= DATA EXTRACT =
———
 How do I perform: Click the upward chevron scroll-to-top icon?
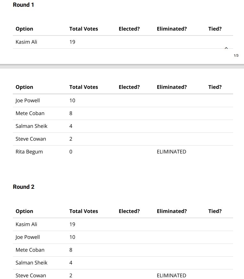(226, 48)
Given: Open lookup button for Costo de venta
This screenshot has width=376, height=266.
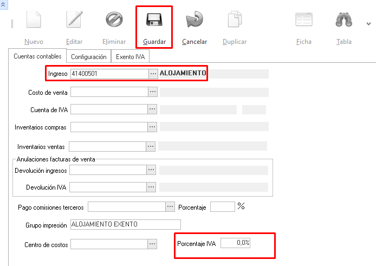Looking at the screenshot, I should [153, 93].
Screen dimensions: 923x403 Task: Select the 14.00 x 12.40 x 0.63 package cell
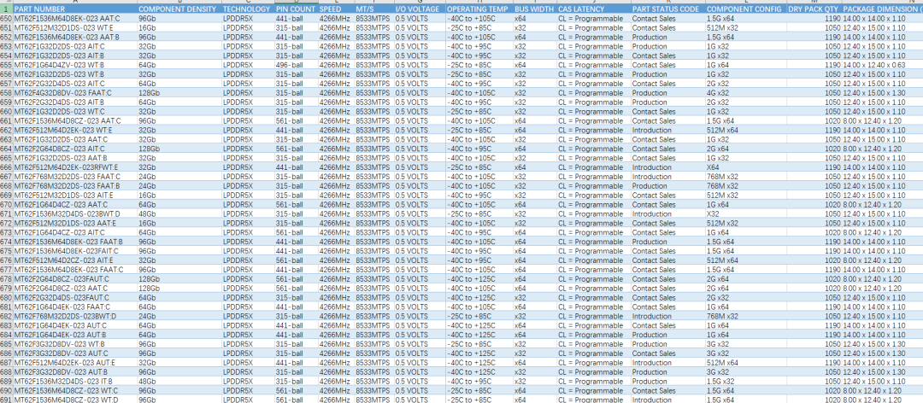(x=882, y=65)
———
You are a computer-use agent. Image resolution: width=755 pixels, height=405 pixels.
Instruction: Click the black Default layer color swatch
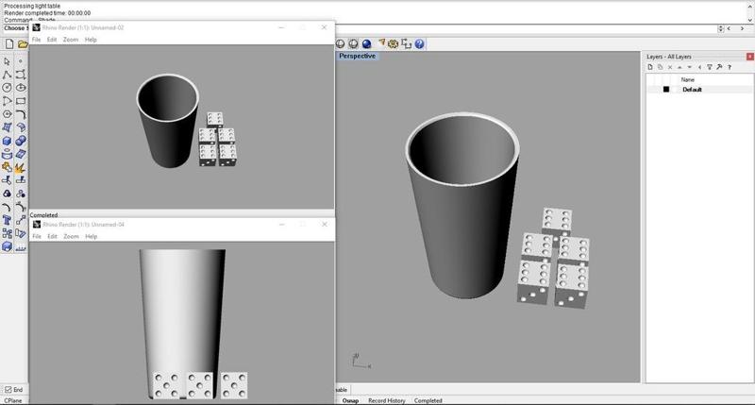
———
= ABOUT THIS TASK =
For the listing above, print only the lines starting at the line containing "You are a computer-use" and ending at the line containing "Instruction: Click the", exactly, both included.

= WORKED SOLUTION =
You are a computer-use agent. Image resolution: width=755 pixels, height=405 pixels.
Instruction: Click the black Default layer color swatch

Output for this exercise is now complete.